Basierend auf der Arbeit von u.a. Rudolf Bultmann und Dietrich Bonhoeffer Fortmann wirft die Frage nach der Autonomie der Welt und des Menschen gegenüber Gott auf. Zunehmende wissenschaftliche Erkenntnisse haben es dem modernen Menschen unmöglich gemacht, Gott als Ergänzung zu unserem empirischen Wissen zu betrachten. Die Dinge gehen ihren eigenen Weg, die Kette von Ursache und Wirkung ist bekannt. Gott füllt die Lücken in unserem Wissen nicht mehr. Was ist dann der Ort für Gott? Fortmann antwortet: Das Göttliche kann als anwesend-abwesend wahrgenommen werden. Die sichtbare Welt verweist auf eine andere Realität. "Die Gottheit wird nicht gesehen, aber die Dinge sprechen von Ihm in ihrer Unvollkommenheit."[8] Dies zu sehen erfordert eine andere Einstellung zum Wissen als die rein objektivierende Haltung der Wissenschaft: Es erfordert Offenheit für die Bedeutung, die die Welt für mich hier und jetzt hat, das ist Wissen in der ersten Person. Der Gläubige liest Dinge und Ereignisse auf zwei Ebenen: der der neutralen Tatsachen und der der konkreten und endgültigen Bedeutungen.[9]

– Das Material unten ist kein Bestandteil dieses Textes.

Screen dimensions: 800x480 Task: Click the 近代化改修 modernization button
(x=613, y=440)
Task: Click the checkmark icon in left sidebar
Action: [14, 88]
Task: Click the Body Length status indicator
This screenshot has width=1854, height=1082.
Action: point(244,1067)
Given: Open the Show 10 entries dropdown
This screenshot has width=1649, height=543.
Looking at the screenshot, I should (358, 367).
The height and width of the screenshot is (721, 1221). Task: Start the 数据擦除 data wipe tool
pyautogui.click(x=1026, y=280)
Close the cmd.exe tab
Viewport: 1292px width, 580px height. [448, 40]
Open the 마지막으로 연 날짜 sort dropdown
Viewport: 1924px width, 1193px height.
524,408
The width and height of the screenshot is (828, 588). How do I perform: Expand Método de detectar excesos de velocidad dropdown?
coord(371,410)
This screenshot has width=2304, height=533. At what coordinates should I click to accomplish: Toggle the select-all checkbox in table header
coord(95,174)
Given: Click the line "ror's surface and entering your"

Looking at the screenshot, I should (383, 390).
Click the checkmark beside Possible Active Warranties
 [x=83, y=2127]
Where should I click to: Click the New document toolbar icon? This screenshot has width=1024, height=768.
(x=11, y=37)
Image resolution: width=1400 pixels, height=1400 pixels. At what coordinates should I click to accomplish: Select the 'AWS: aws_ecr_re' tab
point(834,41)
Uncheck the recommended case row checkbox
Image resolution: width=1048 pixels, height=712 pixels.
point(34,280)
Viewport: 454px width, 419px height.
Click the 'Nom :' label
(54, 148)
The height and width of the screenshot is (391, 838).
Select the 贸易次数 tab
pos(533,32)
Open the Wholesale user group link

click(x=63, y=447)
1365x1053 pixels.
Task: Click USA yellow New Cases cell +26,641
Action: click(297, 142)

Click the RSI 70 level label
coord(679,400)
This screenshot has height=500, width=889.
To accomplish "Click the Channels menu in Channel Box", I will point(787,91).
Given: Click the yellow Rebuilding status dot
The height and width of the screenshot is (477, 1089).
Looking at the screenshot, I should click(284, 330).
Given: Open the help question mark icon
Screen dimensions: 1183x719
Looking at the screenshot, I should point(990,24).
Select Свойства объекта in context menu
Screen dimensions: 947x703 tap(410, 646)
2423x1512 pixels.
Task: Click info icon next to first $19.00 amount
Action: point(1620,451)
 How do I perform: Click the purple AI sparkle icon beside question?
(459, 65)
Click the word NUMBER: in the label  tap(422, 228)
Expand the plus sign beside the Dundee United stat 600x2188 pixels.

Glaube und geistige Gesundheit

Fortmann beschreibt psychische Gesundheit mit folgenden allgemeinen menschlichen Begriffen: Entwicklungsfähigkeit, innere Einheit (Integration), realistische Einstellung zu sich selbst, Freiheit, Ruhe und Offenheit. Eine Religion ist gesund, wenn sie die geistige Gesundheit fördert, oder allgemeiner, wenn sie das Leben fördert. Fortmann glaubt, dass jede Religion, egal wie viele Fehler sie hat, darauf aus ist, das Leben zu fördern. Er zeigt, dass das Christentum auch eine Lebenslehre enthält, die die psychische Gesundheit fördert.

Einfluss und Bedeutung

Fortmanns Arbeit sollte vor dem Hintergrund der Nouvelle Theologie, die kurz nach dem Zweiten Weltkrieg in Frankreich unter dem Einfluss der Existentialismus und der christ Personalismus. Diese theologische Bewegung betrachtet den Glauben als persönliche Hingabe an Gott und nicht als bloße intellektuelle Akzeptanz von Glaubenswahrheiten. Durch die Betonung der persönlichen und emotionalen Aspekte des Glaubens wurde der Religionspsychologie eine große Aufgabe gestellt. Fortmann hat es sich zur Aufgabe gemacht, die Bedingungen aufzudecken, unter denen eine Hingabe an Gott möglich wird.[10] Sein gesamtes Oeuvre kann als "ein faszinierender Dialog zwischen dem Psychologen und dem Theologen Fortmann" bezeichnet werden.[11] Er hat sein Wissen und seine Erkenntnisse in wissenschaftlichen Studien verbreitet, insbesondere "Als das Unsichtbare sehen", aber vor allem in seinen oft journalistischen Artikeln, Broschüren und Aufsätzen angewendet.[12] Außerdem war er ein gefragter Redner auf verschiedenen Konferenzen und ein leidenschaftlicher Debattierer.[13] Seine Artikel für die Tageszeitungen De Tijd und de Volkskrant haben ihm eine unbestreitbare Popularität verschafft.[14] In diesen Publikationen, wenn der wissenschaftliche Rahmen weniger prominent ist, ist Fortmann als Autor am besten.[15] Er gilt als eine der wichtigsten Persönlichkeiten der "aggiornamentoder niederländischen Katholiken zwischen 1950 und 1970.[13]